Being in the ICU and on a ventilator produces significant stress and has been identified as a cause of post-ICU stress disorder syndrome akin to the PTSD seen in combat veterans. The stress on nurses and other healthcare providers who are caring for ICU patients has been well documented and has certainly been amplified by the added risks associated with treating patients with COVID19.
Meeting the challenge of overcoming communication barriers in this time of Covid19 is not necessarily going to require complex technology or a new skill set. We can learn from the best practices implemented in hospitals around the world. Speech-language pathologists (SLP) working in hospital settings have for years been providing a range of communication tools and strategies that have enabled critically ill patients to communicate and to more effectively participate in their care and in medical decision making. I have been working with a group of SLPs and other health providers around the country to put together a set of materials that can be freely downloaded and used in the ICUs to support patient-provider communication (www.patientprovidercommunication.org ). Since the Patient Provider Communication site has gone live, it has had over 57,,000-page views by individuals across the U.S. from 107 countries around the world.

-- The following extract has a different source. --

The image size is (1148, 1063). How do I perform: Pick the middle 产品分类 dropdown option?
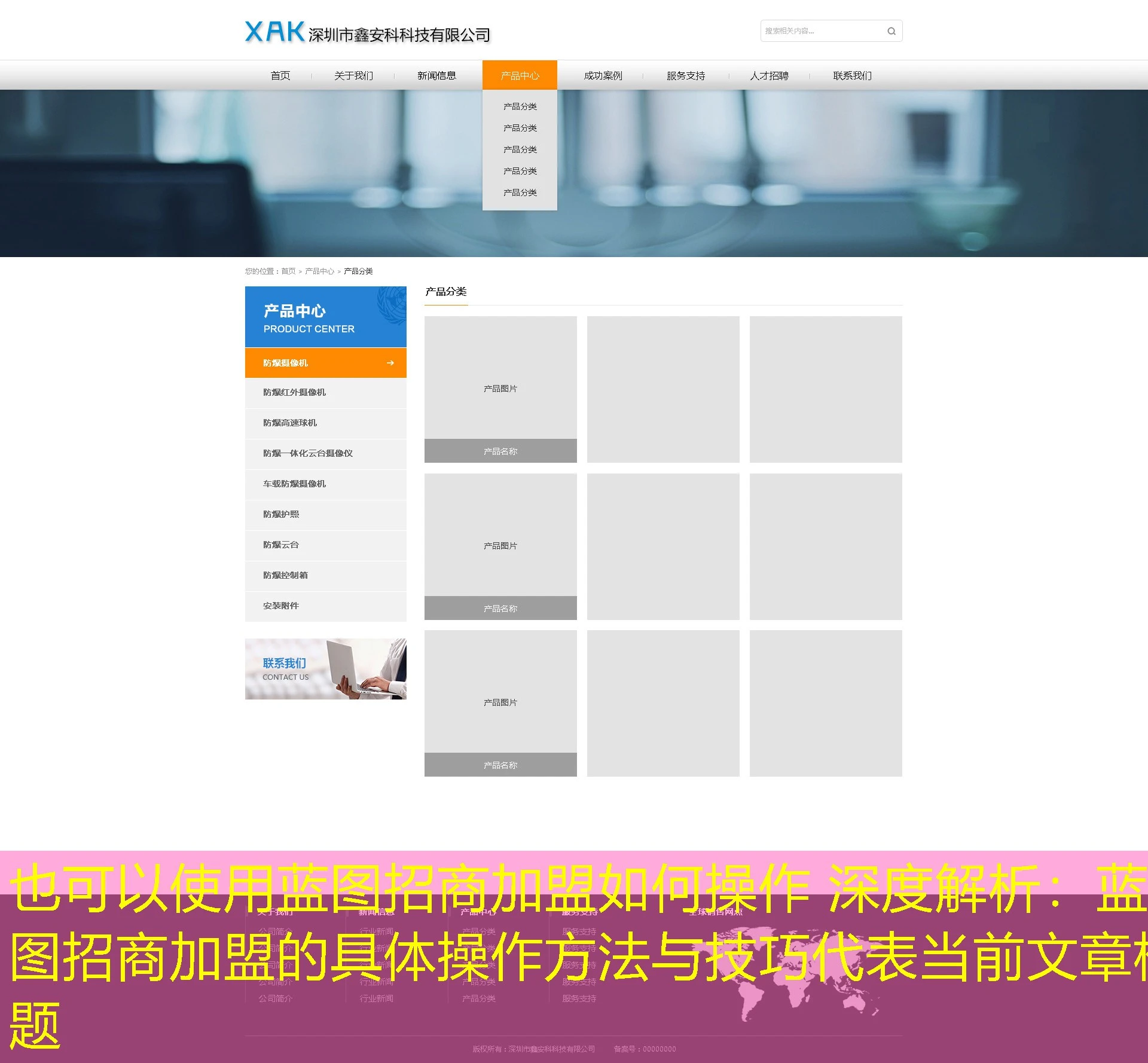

No patient hospitalized with Covid19 should be cut off from effectively communicating with their caregivers. Simple communication tools will help patients and their caregivers overcome the physical and psychological stress we are hearing about every day as our healthcare system is severely challenged by the Covid19 pandemic.
Richard Hurtig, Ph.D.
About Dr. Hurtig
Richard Hurtig, Ph.D. is a Professor Emeritus in the department of Communication Sciences & Disorders at The University of Iowa and is a Fellow of the American Speech & Hearing Association. He directs the UI Assistive Devices Laboratory and is also a founder and the Chief Scientific Officer of Voxello. His research over a period of 30 years has included the development of assistive technologies for individuals with complex communication needs and the development of strategies to facilitate patient-provider communication for patients in acute care and for persons with ALS. His current efforts have been focused on the development of the noddle® and the noddle-chat communictaion app. This work has been supported in part by the National Institute of Nursing Research under Awards R43NR016406 and R44NR016406.